THE REQUEST:
Revise the records from the line containing "You are a computer-use" through the end of the records, changing "swatch" to "sample" and keeping everything else the same. Give only those lines, and leave the pictures out.

(Source records)

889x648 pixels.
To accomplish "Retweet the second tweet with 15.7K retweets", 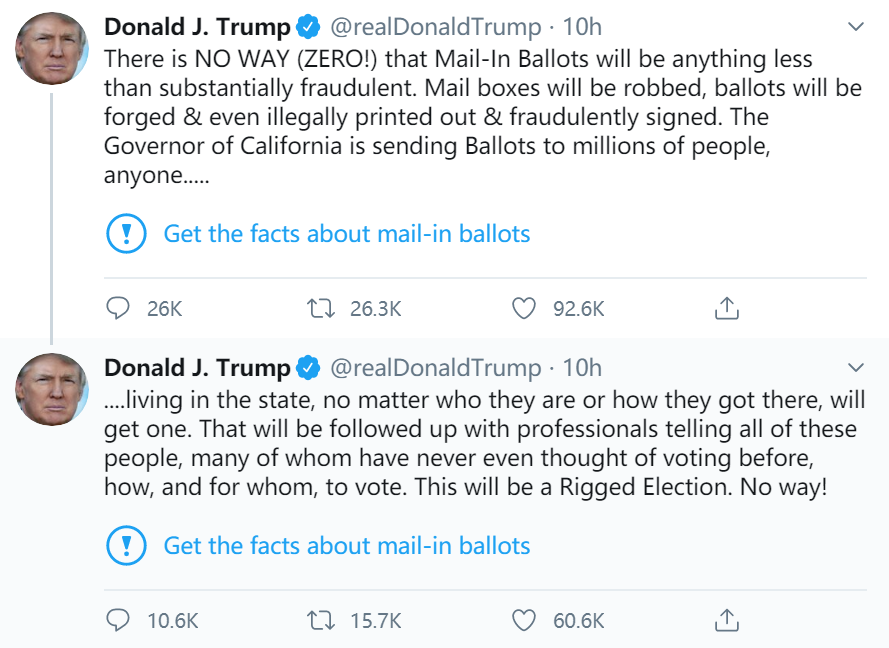I will (x=321, y=620).
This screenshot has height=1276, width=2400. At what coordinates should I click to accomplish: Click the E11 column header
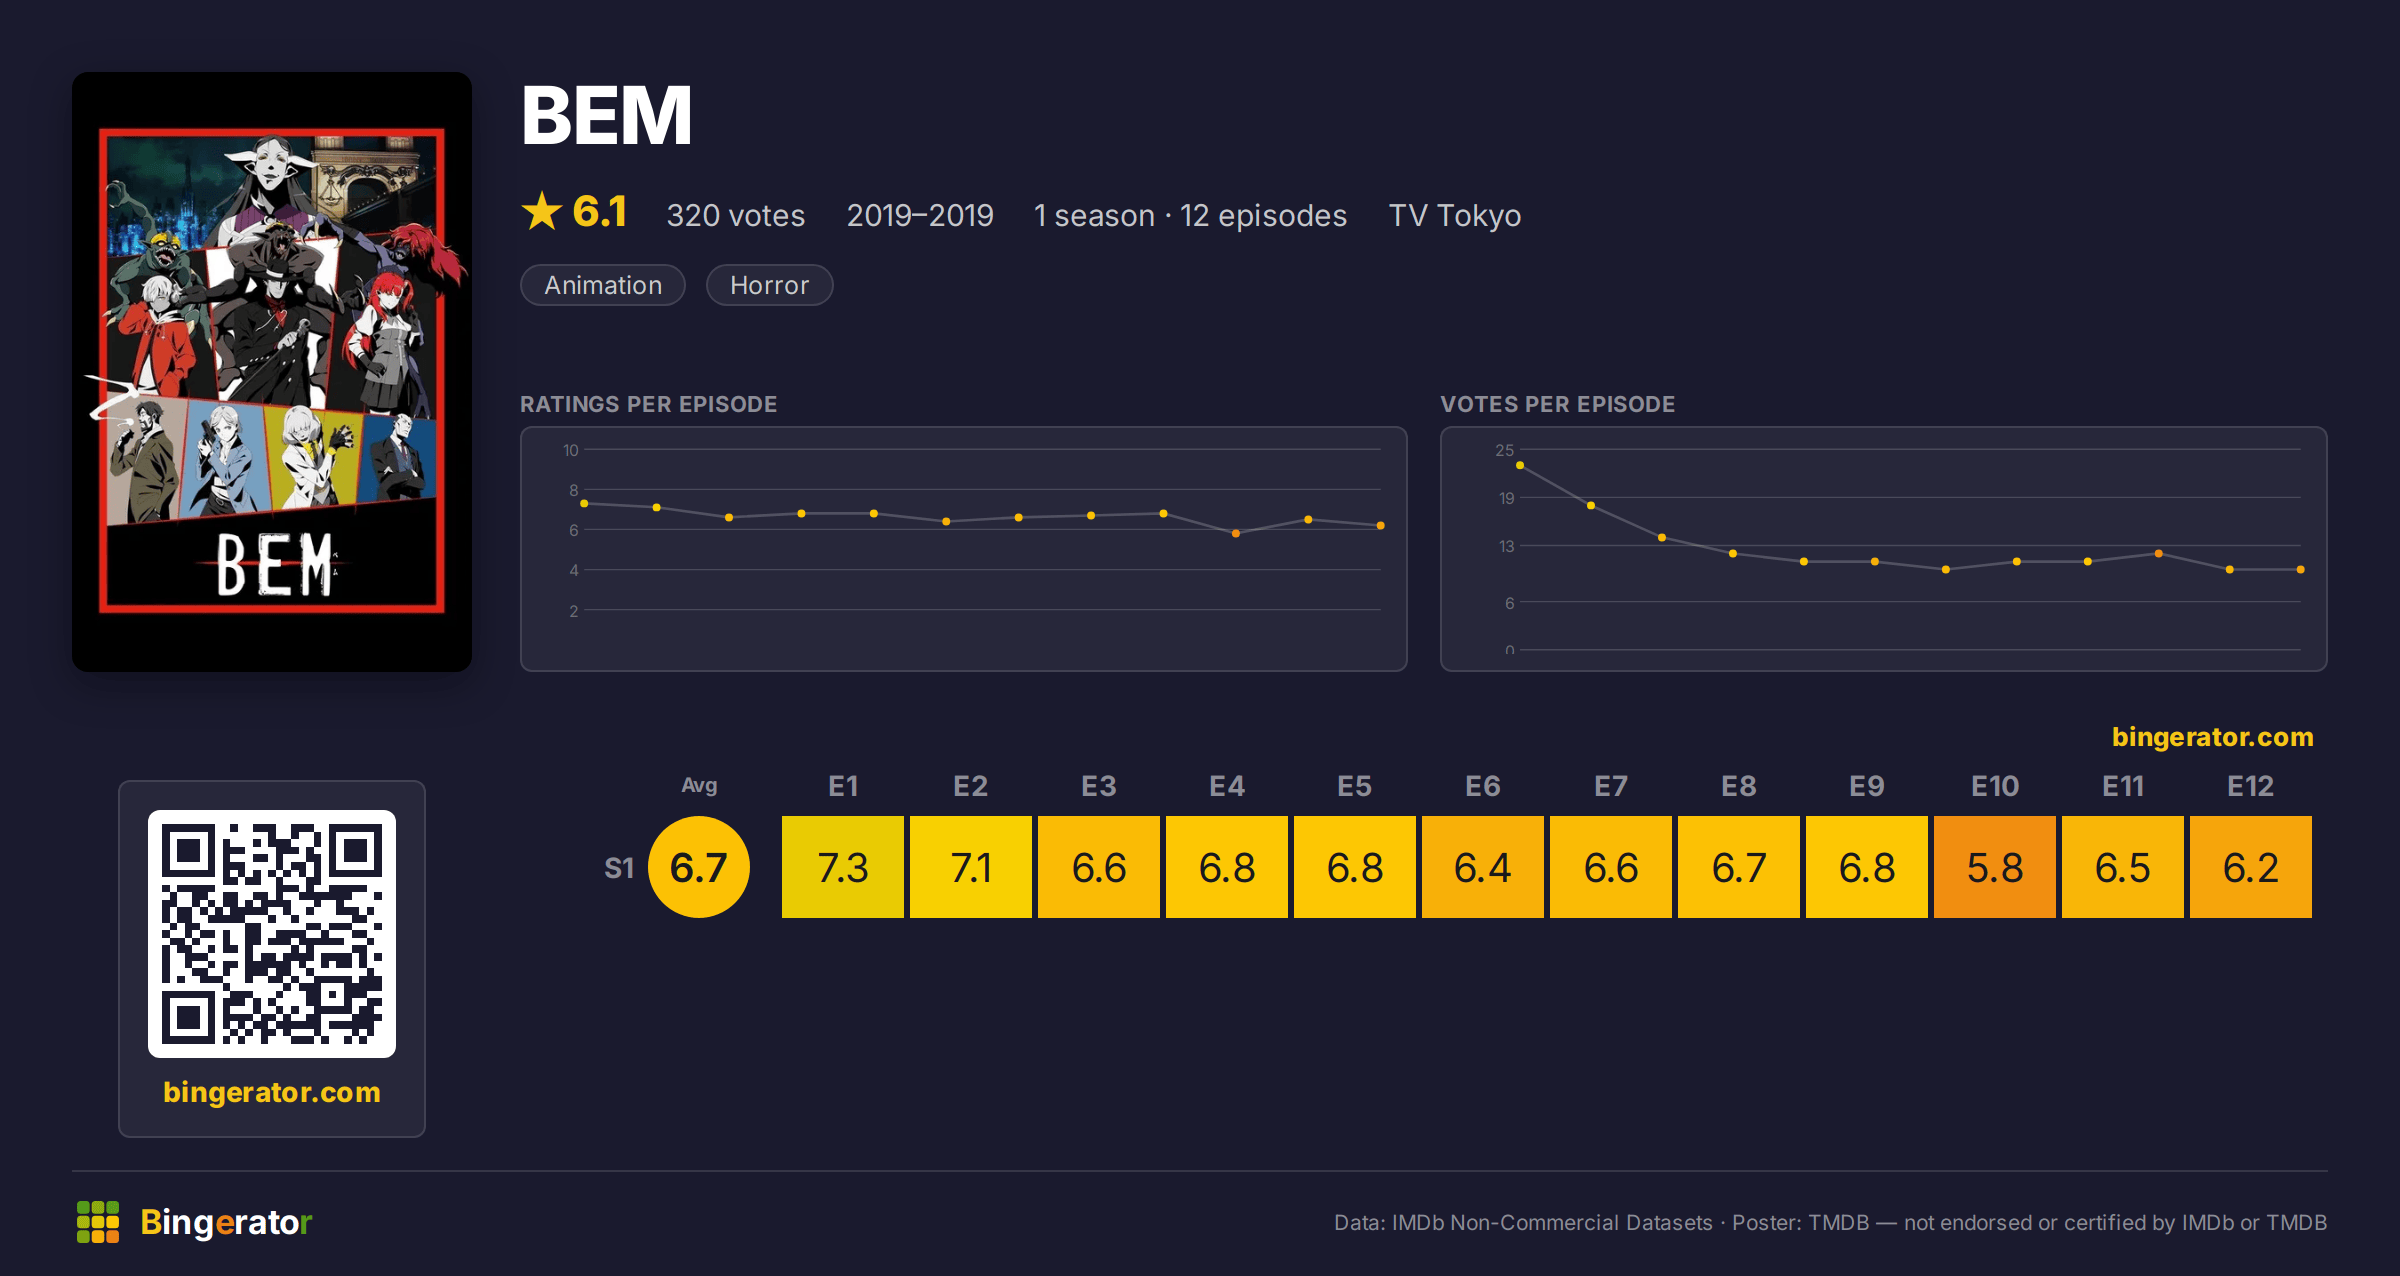(x=2123, y=786)
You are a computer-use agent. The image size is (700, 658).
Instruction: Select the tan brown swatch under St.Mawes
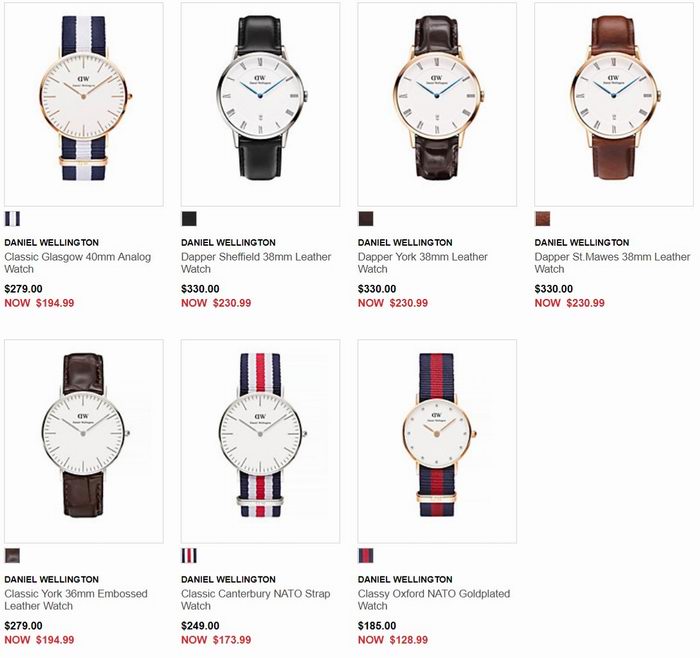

COMPLETED TASK:
You are a computer-use agent. The image size is (700, 658).
Instruction: Select the tan brown sample under St.Mawes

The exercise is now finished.